O homem moveu-se com o maior cuidado possível, sem mencionar nada, olhando para frente, com os olhos vidrados, como se estivesse sob o efeito de algum tipo de hipnose. Janete não reconhecia a si mesma, jamais imaginou ter coragem para dar uma lição num marginal como aquele. Quando o homem sumiu do seu campo de visão, e ela o viu sair pela porta do ônibus, começou a chorar e sorrir. Eu fiz a coisa certa. Graças a Deus. Suas mãos tremiam enquanto ela enxugava os olhos, sentando-se na janela antes que alguém pulasse para o assento vago.
Ao longo daquele dia, sentiu um imenso orgulho de si mesma, parecia que havia ganhado um prêmio. Ela descobrira um potencial que jamais imaginou ser seu. O que é meu, não é fácil de tirar.
Ao chegar em casa, nem se importou com a bagunça que o marido deixara por lá, apesar de lhe ter solicitado que arrumasse tudo. Arrumou tudo com muita boa vontade, e ainda preparou o jantar enquanto Jorge não chegava. Ainda não havia decidido se contava ou não a ele sobre o episódio do ônibus.
Quando ele chegou, foi surpreendido com o abraço forte, um beijo longo. Ela estava feliz.
–    E aí, Janete, como foi sua noite?
–    Ah, tudo bem! Inclusive tem uma coisa que quero lhe contar…
O telefone tocou, e Janete correu para o quarto, onde ficava o único aparelho da casa.
– Oi Janete, sou eu sua mãe!
– Oi mãe! Como vai a senhora?
– Estou bem, querida. E você?
– Tudo certo, mãe. Acabei de chegar em casa, foi um dia longo.
– Ah, que bom querida. Eu estava preocupada com você. O Jadson me contou que você saiu um pouco atrasada.
– Tudo bem, mãe. Deu tudo certo.
– É, mas não é só por isso, não. Hoje de manhã, você acredita que um moço que mora aqui perto de casa foi assaltado?
– Sério?
– Sim, minha filha, dentro do ônibus. Você acredita? Este nosso país não sei onde vai dar. Ah, já ia me esquecendo. Acho que na pressa de sair, você acabou esquecendo o seu relógio aqui, viu?!

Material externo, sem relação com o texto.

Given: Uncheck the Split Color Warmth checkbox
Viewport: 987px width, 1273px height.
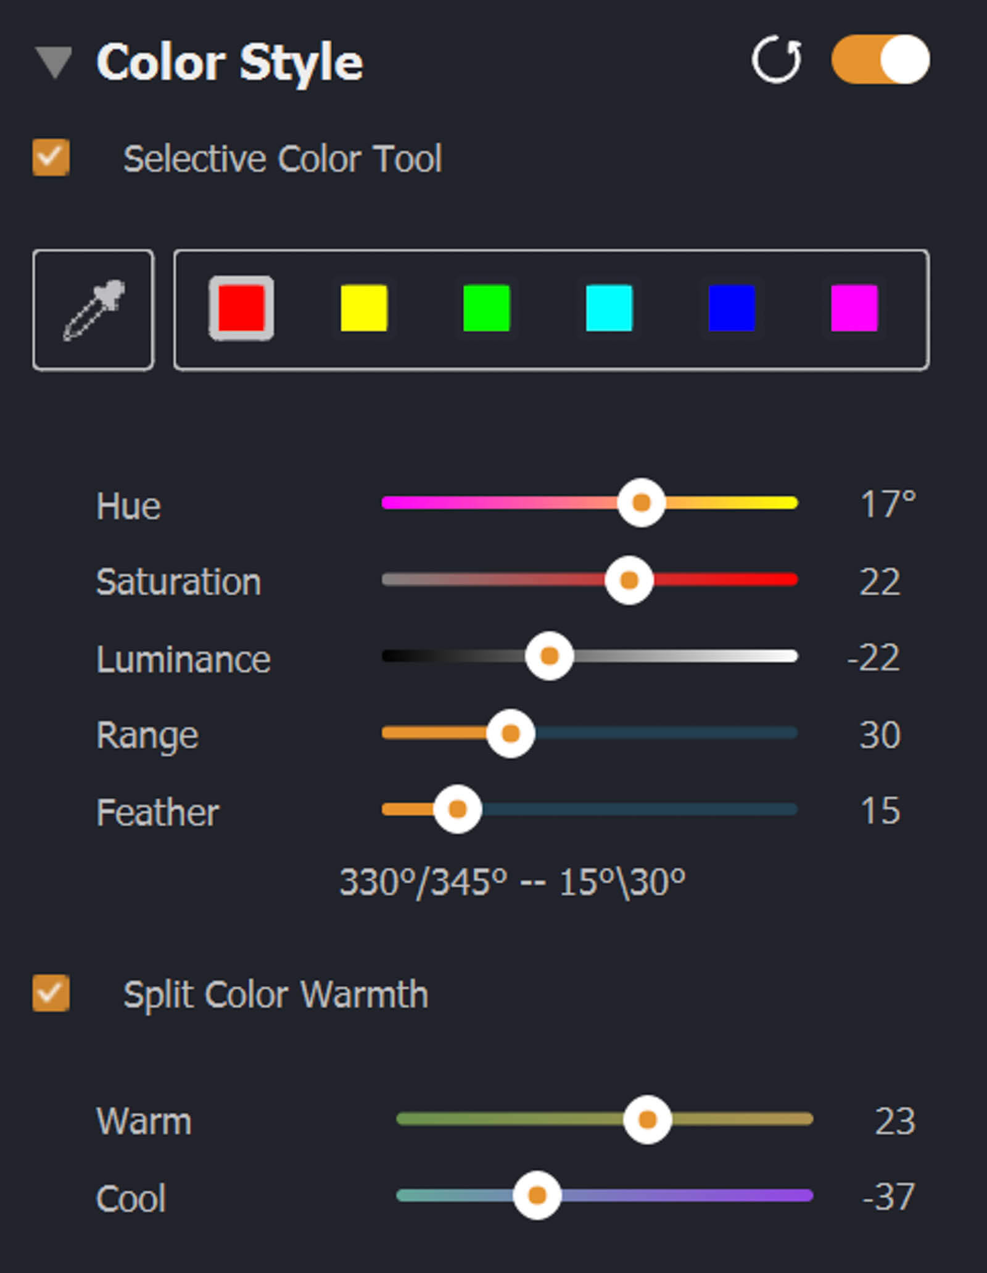Looking at the screenshot, I should (x=51, y=994).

As pernas de Janete amoleceram, um frio subiu da barriga até a garganta, ela ficou sem conseguir falar.
–    Janete? Alô? Tá ainda aí?
Disfarçou a voz, conteve-se, engoliu seco e continuou.
–    Ah… é… claro, mãe. Estava pensando no assalto. Hum… pois é, eu ia te ligar pra saber do relógio, notei que tinha esquecido. Obrigada por ligar, mãe.
–    De nada, minha filha. Boa noite.
–    Beijos, mãe. Boa noite.
Seu braço ainda demorou a colocar o telefone no gancho, enquanto pensamentos e imagens lhe vinham em milhares. Seus olhos derramavam lágrimas de vergonha e horror. Abaixou a cabeça, teve raiva de si. Olhou para o punho, o relógio de outra pessoa agora adornava seu braço. Teve uma vontade de gritar, como se estivesse em um beco sem saída. Sentiu o abraço de Jorge, que estranhara a demora, mas ouvira o princípio do choro da mulher
–    O que foi, Janete? Alguma coisa grave? Quem era?
–    Era a mãe. Assaltaram um homem perto da casa dela. Ah, Jorge, que coisa este nosso país. Não temos mais segurança, não podemos mais confiar em ninguém.
–    Só por isso você chora?
–    Só por isso nada. Roubaram-lhe um relógio, que ele deve ter dado duro para comprar. Um relógio, Jorge. Você sabe o quanto custa ter um, né?! Imagina se fosse o mesmo que o meu?
Ele ficou calado, não entendia ao certo o motivo do choro, mas Janete parecia-lhe mais enérgica do que sempre fora. Por isso, achou que seu abraço era o que melhor tinha a oferecer.